Word for word, please restate the line containing "Screen dimensions: 652x440" and all the lines that follow it to the end of the data.

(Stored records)
== == ==

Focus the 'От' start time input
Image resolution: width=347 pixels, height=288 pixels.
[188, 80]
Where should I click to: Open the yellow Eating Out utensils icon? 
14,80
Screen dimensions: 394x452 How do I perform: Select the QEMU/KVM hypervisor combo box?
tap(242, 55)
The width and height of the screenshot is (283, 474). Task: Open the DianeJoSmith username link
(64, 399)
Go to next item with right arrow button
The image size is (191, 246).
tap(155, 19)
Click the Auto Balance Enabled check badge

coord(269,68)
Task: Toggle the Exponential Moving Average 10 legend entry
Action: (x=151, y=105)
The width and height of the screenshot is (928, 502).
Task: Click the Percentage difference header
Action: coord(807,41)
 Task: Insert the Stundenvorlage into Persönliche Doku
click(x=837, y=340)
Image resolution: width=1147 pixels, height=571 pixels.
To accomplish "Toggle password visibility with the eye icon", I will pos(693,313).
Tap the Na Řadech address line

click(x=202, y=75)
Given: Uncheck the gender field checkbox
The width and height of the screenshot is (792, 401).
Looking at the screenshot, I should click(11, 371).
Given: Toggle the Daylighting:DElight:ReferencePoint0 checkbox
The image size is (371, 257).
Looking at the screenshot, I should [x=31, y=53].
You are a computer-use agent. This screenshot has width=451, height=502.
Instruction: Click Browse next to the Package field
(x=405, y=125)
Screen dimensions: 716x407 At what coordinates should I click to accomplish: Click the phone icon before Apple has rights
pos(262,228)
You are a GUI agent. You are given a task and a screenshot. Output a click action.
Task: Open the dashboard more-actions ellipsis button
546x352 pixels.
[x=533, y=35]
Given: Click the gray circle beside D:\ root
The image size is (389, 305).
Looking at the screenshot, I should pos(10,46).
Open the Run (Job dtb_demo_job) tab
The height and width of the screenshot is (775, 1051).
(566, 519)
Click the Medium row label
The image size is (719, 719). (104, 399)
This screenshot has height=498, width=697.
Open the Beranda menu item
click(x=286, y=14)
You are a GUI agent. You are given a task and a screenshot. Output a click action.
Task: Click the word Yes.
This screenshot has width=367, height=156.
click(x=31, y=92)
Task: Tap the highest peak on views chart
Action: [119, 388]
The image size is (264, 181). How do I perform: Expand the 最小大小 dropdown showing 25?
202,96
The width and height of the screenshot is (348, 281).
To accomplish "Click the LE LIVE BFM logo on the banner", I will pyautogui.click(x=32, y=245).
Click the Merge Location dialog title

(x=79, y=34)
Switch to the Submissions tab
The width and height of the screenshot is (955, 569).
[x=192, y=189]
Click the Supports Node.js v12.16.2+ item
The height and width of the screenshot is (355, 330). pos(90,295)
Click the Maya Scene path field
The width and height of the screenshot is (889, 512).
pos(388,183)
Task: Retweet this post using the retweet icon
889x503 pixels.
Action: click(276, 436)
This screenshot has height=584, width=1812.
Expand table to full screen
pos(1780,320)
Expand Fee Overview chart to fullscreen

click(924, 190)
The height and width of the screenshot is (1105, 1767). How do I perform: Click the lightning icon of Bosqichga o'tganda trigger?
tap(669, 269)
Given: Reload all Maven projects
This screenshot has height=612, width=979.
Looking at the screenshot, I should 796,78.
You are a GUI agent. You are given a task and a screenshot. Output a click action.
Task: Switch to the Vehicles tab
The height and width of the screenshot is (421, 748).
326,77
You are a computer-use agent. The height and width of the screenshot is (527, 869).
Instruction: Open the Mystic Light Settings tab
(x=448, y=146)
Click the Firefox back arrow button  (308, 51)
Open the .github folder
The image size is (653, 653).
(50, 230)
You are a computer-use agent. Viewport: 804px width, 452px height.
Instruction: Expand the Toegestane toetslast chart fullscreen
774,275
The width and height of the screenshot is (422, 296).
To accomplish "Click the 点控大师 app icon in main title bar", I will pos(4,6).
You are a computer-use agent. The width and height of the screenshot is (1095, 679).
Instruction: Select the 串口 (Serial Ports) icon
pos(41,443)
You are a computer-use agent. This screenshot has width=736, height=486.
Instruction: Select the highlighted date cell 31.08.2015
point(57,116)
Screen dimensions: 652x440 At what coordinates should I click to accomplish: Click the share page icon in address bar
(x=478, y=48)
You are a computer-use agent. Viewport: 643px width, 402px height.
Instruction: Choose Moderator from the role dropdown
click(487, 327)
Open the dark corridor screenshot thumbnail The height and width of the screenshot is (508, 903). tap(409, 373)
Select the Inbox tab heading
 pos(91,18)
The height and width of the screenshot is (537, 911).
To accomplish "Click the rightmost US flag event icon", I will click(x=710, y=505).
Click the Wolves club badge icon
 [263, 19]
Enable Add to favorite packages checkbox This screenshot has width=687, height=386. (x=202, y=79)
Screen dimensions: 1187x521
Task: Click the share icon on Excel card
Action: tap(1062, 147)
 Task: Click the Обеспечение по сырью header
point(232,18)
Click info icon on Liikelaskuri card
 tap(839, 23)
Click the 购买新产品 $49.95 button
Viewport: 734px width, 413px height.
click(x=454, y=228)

== == ==

**Response to the task**
Screen dimensions: 652x440 At what coordinates should I click to accomplish: Click the share page icon in address bar
(x=478, y=48)
You are a computer-use agent. Viewport: 643px width, 402px height.
Instruction: Choose Moderator from the role dropdown
click(487, 327)
Open the dark corridor screenshot thumbnail The height and width of the screenshot is (508, 903). tap(409, 373)
Select the Inbox tab heading
 pos(91,18)
The height and width of the screenshot is (537, 911).
To accomplish "Click the rightmost US flag event icon", I will click(x=710, y=505).
Click the Wolves club badge icon
 [263, 19]
Enable Add to favorite packages checkbox This screenshot has width=687, height=386. (x=202, y=79)
Screen dimensions: 1187x521
Task: Click the share icon on Excel card
Action: tap(1062, 147)
 Task: Click the Обеспечение по сырью header
point(232,18)
Click info icon on Liikelaskuri card
 tap(839, 23)
Click the 购买新产品 $49.95 button
Viewport: 734px width, 413px height.
click(x=454, y=228)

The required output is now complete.